Maintenant qu’une reine a fait voir que mon sang
N’est pas fort au-dessous de cet illustre rang, 1075
Qu’un refus de son sceptre après votre victoire
Montre qu’on peut m’aimer sans hasarder sa gloire,
J’ose, un peu moins timide, offrir, avec ma foi,
Ce que veut une reine à la fille d’un roi.

Aæte.

Et cette même reine est un exemple illustre 1080
Qui met tous vos hauts faits en leur plus digne lustre.
L’état où la réduit votre fidélité
Nous instruit hautement de cette vérité,
Que ma fille avec vous seroit fort assurée
Sur les gages douteux d’une foi parjurée. 1085
Ce trône refusé, dont vous faites le vain,
Nous doit donner à tous horreur de votre main.
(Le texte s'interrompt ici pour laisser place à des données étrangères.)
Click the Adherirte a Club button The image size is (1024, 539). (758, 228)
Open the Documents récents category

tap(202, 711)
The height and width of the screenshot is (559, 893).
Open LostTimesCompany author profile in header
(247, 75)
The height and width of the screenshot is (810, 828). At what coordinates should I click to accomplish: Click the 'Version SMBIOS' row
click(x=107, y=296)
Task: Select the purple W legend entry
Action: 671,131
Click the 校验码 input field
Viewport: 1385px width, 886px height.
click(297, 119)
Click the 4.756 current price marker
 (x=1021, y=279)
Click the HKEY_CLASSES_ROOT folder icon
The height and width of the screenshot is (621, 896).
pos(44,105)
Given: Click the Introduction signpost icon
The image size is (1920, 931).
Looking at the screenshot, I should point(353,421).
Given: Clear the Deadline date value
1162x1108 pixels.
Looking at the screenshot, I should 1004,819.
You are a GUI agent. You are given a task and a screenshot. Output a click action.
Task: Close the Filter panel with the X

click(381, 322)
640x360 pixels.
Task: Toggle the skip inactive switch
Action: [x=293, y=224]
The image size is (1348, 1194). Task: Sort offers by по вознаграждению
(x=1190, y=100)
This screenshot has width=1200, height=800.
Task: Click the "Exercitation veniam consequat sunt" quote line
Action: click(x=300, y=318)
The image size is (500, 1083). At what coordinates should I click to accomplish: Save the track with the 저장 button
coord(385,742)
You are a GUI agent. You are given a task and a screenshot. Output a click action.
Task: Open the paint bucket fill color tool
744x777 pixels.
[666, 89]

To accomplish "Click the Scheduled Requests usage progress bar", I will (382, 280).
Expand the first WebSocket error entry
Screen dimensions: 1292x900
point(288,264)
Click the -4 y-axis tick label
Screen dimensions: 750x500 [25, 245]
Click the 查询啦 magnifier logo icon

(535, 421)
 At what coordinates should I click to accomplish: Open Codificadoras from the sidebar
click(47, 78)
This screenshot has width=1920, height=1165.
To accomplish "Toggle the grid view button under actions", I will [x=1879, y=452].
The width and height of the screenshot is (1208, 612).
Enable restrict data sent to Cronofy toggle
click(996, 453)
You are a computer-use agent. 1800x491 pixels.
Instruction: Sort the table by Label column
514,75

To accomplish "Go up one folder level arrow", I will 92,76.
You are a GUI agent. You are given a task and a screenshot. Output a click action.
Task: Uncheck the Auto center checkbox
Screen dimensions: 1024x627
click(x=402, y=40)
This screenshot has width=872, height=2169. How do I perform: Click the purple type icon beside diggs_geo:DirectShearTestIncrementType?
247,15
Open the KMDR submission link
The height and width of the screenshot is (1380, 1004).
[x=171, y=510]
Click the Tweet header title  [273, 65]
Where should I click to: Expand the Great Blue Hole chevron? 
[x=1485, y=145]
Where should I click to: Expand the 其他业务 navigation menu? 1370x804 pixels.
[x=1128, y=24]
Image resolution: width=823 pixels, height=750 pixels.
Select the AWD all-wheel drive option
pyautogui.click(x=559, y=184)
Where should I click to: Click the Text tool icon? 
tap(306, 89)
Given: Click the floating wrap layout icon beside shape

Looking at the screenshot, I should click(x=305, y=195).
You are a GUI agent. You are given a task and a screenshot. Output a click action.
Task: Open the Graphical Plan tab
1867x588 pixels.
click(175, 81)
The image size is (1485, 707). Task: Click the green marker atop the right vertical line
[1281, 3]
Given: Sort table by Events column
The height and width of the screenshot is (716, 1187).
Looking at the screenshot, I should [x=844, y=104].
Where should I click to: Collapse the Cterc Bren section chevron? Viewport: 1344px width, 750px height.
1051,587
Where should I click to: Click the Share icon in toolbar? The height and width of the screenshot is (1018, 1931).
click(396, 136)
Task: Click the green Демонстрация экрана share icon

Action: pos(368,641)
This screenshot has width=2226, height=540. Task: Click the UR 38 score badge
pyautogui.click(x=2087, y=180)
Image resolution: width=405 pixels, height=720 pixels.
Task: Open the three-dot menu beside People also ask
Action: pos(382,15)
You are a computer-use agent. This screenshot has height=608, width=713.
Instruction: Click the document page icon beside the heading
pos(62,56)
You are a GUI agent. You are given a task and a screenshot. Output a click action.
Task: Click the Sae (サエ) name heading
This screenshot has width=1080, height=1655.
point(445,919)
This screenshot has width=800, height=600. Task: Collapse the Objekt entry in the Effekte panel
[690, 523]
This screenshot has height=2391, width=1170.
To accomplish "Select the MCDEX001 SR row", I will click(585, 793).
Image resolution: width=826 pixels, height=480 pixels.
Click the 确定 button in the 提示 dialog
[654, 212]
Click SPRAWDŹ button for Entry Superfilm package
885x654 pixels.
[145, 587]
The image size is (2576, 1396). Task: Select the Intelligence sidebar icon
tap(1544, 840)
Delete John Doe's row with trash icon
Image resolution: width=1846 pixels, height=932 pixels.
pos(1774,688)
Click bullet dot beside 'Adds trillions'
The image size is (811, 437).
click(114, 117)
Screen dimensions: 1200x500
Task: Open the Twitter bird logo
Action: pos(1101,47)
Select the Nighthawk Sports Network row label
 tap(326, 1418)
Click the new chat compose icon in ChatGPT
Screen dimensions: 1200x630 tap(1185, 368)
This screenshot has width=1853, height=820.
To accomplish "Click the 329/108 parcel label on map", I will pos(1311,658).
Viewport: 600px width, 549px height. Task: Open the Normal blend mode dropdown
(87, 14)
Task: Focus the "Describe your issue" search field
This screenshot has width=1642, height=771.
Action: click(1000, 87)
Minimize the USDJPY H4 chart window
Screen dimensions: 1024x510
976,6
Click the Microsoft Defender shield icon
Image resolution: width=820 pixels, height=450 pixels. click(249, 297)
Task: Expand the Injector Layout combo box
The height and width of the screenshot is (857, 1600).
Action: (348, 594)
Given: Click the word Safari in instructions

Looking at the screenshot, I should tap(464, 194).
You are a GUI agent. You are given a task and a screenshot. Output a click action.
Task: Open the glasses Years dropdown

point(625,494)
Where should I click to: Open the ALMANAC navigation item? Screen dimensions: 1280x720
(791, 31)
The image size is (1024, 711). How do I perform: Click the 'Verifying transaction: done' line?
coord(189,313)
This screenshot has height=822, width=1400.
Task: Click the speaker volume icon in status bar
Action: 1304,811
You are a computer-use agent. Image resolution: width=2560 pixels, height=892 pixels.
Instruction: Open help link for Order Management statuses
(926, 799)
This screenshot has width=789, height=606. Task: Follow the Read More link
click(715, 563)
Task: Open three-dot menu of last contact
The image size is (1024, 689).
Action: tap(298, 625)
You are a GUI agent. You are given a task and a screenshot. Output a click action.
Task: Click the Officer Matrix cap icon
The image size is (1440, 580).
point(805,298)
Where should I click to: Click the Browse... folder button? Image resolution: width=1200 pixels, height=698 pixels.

Il ne faut pas ainsi se jouer des couronnes :
On doit toujours respect au sceptre, à nos personnes.
Mépriser cette reine en présence d’un roi, 1090
C’est manquer de prudence aussi bien que de foi.
Le ciel nous unit tous en ce grand caractère :
Je ne puis être roi sans être aussi son frère ;
Et si vous étiez né mon sujet ou mon fils,
J’aurois déjà puni l’orgueil d’un tel mépris ; 1095
Mais l’unique pouvoir que sur vous je puis prendre,
C’est de vous ordonner de la voir, de l’entendre.
La voilà : pensez bien que tel est votre sort,
Que vous n’avez qu’un choix, Hypsipyle ou la mort ;
Car à vous en parler avec pleine franchise, 1100
Ma perte dépend bien de la toison conquise ;
Mais je ne dois pas craindre en ces périls nouveaux
Que votre vie échappe aux feux de nos taureaux.